§ **EXERCISE AIM**
Using the data that follows, give the number of lines in which the word "step" occurs. Write only the number.

§ **THE RECORDS**
____________

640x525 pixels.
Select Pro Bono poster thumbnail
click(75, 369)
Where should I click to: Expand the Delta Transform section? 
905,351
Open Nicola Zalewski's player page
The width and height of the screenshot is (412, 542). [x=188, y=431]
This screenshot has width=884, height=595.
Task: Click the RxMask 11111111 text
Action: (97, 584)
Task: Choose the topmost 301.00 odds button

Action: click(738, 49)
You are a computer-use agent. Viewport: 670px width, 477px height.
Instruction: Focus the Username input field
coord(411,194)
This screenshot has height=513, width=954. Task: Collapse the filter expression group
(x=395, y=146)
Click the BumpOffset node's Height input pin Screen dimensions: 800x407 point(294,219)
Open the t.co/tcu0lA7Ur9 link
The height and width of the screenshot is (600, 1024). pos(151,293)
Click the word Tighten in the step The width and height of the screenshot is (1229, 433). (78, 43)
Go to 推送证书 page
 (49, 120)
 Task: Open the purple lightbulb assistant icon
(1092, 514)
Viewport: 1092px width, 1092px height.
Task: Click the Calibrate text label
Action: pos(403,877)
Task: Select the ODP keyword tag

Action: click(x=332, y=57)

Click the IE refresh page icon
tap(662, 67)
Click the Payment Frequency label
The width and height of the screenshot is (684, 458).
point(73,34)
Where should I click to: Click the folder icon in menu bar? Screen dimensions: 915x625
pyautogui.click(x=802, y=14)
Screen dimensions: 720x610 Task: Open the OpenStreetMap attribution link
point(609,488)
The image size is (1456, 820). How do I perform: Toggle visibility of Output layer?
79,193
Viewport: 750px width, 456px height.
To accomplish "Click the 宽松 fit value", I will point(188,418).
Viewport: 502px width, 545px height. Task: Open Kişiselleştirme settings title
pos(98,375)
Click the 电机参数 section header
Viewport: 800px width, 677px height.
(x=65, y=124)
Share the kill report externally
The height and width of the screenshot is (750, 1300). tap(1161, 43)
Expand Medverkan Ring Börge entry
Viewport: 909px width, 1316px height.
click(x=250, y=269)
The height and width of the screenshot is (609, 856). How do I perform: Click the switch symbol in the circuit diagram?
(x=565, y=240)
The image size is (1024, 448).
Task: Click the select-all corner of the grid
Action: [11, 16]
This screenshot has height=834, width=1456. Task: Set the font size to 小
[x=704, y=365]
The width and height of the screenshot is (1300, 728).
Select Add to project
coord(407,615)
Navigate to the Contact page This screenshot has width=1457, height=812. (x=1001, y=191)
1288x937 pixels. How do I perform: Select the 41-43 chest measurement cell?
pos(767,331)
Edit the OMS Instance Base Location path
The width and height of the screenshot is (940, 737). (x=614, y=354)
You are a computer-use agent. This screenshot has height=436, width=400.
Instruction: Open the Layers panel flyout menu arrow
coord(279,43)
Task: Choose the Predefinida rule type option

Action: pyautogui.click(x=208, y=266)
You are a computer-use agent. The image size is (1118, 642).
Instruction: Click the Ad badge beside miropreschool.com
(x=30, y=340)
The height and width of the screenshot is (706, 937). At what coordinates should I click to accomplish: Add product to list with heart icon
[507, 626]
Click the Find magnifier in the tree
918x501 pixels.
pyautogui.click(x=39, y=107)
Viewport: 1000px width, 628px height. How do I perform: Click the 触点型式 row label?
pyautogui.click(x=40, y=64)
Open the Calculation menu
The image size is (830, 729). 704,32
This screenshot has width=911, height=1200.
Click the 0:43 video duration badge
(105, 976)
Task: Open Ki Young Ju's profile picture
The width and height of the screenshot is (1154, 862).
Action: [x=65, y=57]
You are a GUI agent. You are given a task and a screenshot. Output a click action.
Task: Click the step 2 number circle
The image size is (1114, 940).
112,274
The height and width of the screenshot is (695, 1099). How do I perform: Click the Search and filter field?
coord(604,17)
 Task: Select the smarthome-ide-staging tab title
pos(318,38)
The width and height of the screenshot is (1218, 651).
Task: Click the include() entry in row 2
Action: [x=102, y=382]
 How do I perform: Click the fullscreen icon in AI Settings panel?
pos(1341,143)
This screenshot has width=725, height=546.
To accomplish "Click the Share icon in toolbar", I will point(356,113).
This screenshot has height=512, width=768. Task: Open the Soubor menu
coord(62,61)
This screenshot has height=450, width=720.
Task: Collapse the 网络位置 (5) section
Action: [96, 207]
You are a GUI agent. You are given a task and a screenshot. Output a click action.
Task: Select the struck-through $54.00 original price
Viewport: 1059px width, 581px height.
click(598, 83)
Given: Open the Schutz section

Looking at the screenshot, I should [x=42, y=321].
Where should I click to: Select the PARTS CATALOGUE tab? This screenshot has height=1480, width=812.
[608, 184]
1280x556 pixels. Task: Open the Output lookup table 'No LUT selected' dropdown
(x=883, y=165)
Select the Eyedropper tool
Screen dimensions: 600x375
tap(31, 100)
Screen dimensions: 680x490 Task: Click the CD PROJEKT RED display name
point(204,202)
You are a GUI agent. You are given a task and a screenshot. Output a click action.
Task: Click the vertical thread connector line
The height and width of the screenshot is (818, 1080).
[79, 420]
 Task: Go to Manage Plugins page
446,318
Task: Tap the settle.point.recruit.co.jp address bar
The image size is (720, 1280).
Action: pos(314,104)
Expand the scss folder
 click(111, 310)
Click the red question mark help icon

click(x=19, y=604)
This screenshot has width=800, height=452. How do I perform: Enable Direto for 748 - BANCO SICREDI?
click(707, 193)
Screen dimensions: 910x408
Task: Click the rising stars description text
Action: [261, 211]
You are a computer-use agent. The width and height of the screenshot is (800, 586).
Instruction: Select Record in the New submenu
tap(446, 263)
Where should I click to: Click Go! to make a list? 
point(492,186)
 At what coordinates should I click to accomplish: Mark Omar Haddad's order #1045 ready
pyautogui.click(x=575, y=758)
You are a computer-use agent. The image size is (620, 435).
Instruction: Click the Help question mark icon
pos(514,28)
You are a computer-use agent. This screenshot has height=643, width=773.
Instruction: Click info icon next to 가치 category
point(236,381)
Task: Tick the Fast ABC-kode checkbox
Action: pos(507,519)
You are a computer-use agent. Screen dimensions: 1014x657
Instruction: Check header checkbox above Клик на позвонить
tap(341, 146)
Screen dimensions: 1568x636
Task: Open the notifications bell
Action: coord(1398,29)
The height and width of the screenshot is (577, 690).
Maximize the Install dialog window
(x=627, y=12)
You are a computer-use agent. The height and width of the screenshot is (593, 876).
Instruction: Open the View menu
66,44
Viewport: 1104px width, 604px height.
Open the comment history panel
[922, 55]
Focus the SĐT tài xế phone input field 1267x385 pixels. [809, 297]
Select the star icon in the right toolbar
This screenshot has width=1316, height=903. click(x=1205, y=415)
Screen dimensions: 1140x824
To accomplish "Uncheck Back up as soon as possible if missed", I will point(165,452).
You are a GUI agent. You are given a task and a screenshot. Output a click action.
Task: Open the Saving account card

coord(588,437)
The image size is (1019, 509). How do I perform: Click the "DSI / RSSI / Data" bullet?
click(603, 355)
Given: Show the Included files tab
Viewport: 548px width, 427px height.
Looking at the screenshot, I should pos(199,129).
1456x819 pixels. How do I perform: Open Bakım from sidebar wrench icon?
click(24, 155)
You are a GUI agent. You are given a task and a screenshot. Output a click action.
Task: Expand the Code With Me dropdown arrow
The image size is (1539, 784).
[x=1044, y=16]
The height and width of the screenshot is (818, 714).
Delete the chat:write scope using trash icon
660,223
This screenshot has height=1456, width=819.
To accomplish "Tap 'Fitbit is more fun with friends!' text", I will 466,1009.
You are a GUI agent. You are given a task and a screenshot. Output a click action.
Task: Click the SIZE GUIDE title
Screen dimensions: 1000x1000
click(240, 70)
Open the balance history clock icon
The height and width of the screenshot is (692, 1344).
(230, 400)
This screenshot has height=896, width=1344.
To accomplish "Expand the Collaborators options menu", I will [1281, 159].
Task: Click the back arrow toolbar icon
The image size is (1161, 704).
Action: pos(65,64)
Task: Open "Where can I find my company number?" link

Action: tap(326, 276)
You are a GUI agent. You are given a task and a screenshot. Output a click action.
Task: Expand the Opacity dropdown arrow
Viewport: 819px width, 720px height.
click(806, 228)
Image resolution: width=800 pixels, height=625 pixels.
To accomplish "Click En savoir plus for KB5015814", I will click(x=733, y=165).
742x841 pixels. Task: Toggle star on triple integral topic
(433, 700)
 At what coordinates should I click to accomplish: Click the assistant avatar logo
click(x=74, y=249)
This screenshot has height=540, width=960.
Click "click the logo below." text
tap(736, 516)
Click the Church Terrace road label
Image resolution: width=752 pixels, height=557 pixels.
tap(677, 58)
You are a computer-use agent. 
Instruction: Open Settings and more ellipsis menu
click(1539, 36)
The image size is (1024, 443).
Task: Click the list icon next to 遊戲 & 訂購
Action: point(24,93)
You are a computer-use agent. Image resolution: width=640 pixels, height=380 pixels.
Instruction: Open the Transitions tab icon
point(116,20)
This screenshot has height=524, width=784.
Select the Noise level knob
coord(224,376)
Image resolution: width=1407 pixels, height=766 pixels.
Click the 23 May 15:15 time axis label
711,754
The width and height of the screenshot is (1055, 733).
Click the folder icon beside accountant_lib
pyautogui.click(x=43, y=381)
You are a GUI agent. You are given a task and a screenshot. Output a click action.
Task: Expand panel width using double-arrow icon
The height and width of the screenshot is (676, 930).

____________

§ **EXERCISE RESPONSE**
2